2 cups unbleached, all-purpose flour
2 teaspoons baking powder
1/4 teaspoon kosher salt
4 tablespoons (1/2 stick) cold, unsalted butter, cut into 1/2-inch cubes
3 heaping tablespoons sugar
1/4 cup dried apricots, snipped quite small (think the eraser head of a pencil)
1 whole vanilla bean (Smell it. Right. Now.)
1/2 cup half-and-half, plus more for glazing
1 large egg

Preheat oven to 425 degrees. In a large bowl, whisk together the flour, baking powder, and salt. Using your hands, rub the butter into the flour mixture, squeezing and pinching the butter (this is very therapeutic) until the mixture resembles a coarse meal and there are no butter lumps bigger than a pea. Add the sugar and dried apricots, and whisk to incorporate.
   Pour 1/2 cup half-and-half into a small liquid measuring cup (I usually use my 2-cup measuring cup) and add the egg, whisking well to combine. Using a small, sharp-tipped knife, split the vanilla bean down the middle, then scrape out the seeds (tip: flip the knife around to use the dull side for scraping out the seeds, press down on the bean, and in one, smooth motion, move the knife from top to bottom. The seeds will gather on the blade of the knife.) Place the vanilla seeds into the cream/egg mixture, and once again, whisk well to combine. This will smell just wonderful. Pour the cream mixture into the flour mixture, and using a fork, mix until just combined. Turn the dough out onto a kneading surface (it will look like a dry, shaggy mess. Don't be alarmed!), and using your hands, squeeze and press the dough into a rough mass. Continue to gently press, gather, and knead the dough until it JUST comes together (Molly suggests kneading no more than 12 times. I have never disobeyed her. Sorry; I am a second born child. I always do as I'm told.) There may be some excess flour that is not absorbed, but that doesn't matter. As soon as the dough holds together, pat it into a rough circle about 1 inch thick. Cut the circle into 8 wedges.
   Place the wedges on a baking sheet lined with parchment paper or a silicone baking mat. Pour a splash of half-and-half into a small bowl, and gently brush the tops of the scones with a thin coat to glaze. Bake for 10-14 minutes, or until pale golden. Transfer them to a wire rack to cool slightly, and serve warm, with butter, or clotted cream, or lemon curd, or strawberry jam, or nothing at all, if that is what your heart desires.

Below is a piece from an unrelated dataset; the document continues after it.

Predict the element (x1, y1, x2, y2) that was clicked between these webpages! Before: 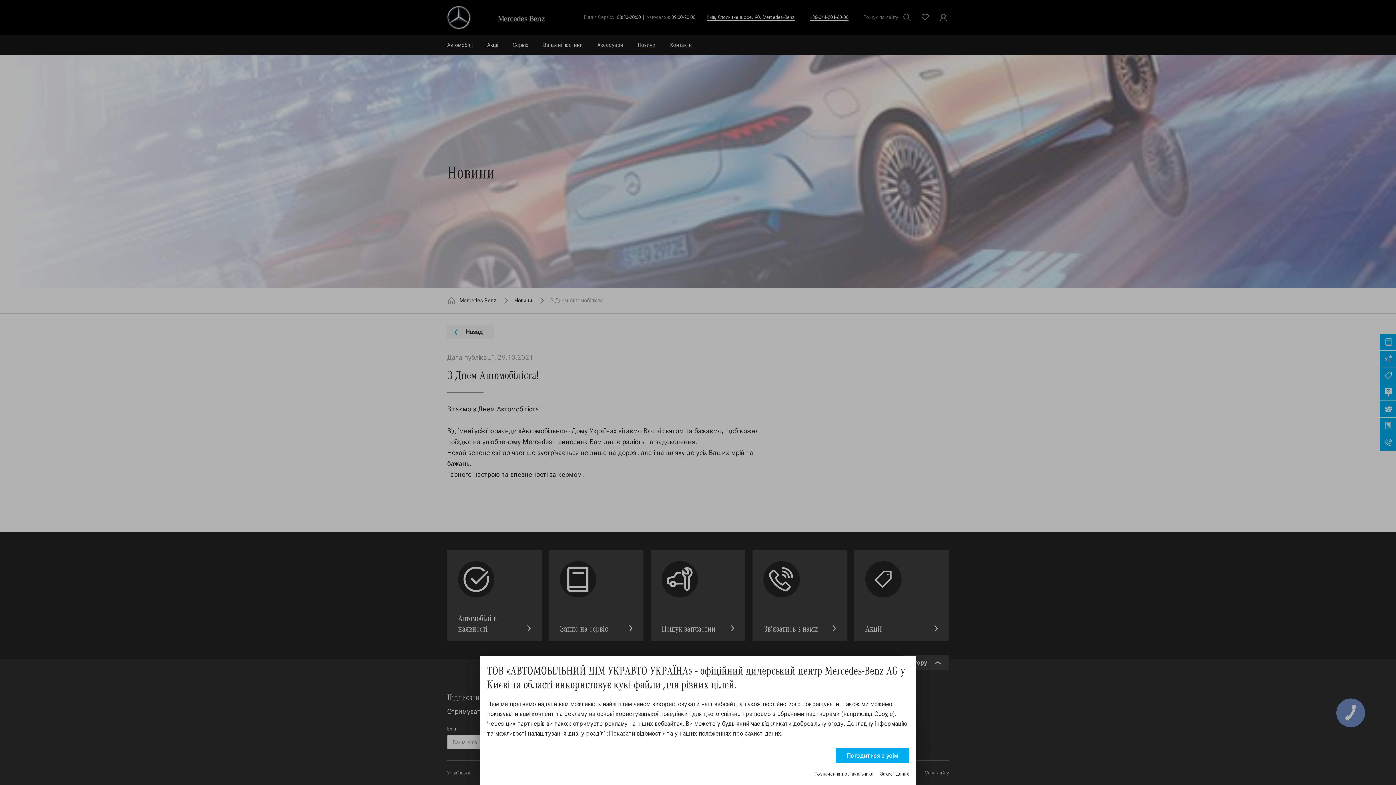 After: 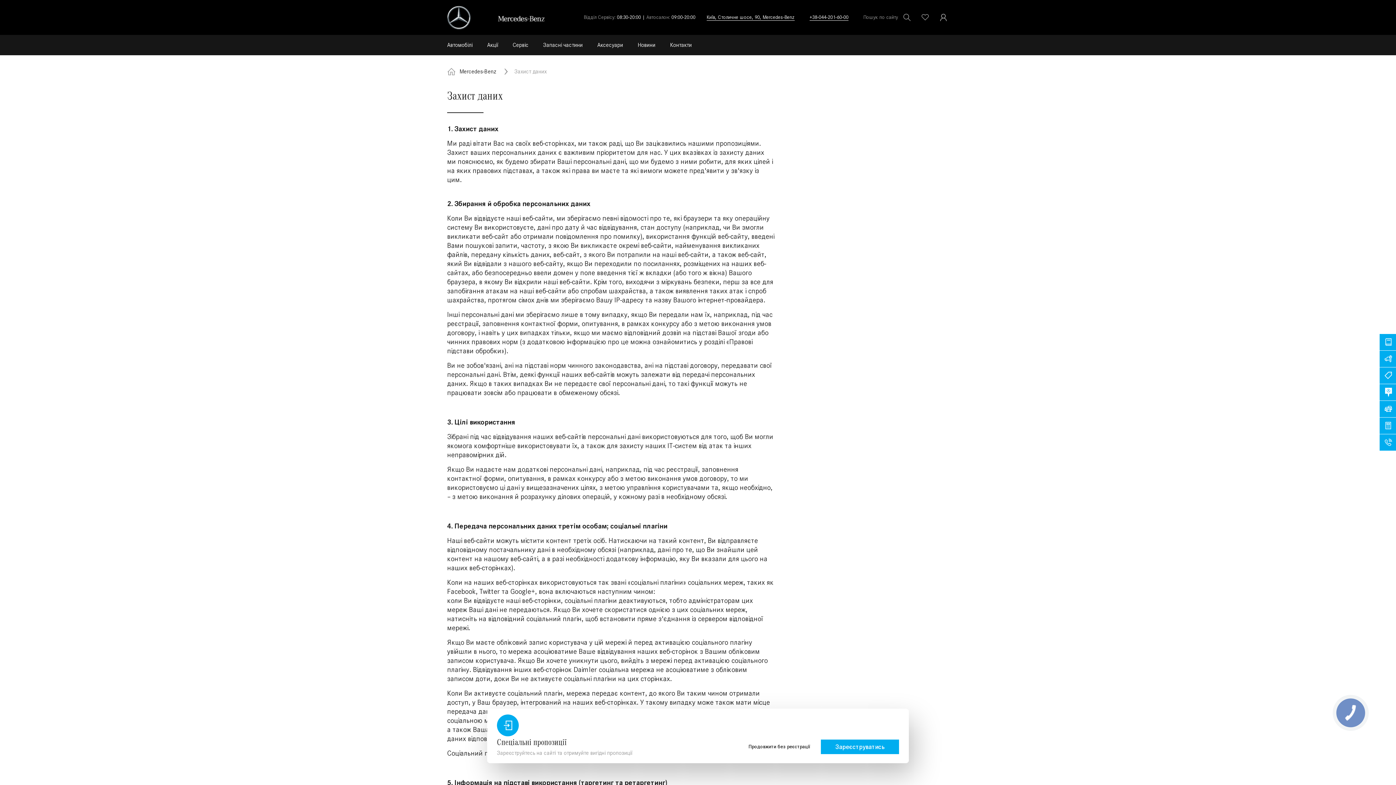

Note: These scones freeze remarkably well. To freeze, allow the scones the cool completely, then transfer them to a freezer bag. To reheat, allow them to thaw in the fridge overnight, then heat for about 10 minutes in a 300 degree oven just before serving.

Make these, and prepare to be the envy of all the hipsters who frequent those ironic and sad coffee shops, searching for perfect scones and who knows what else. And with that, I will most likely never mention hipsters again on this blog. Good night to you all.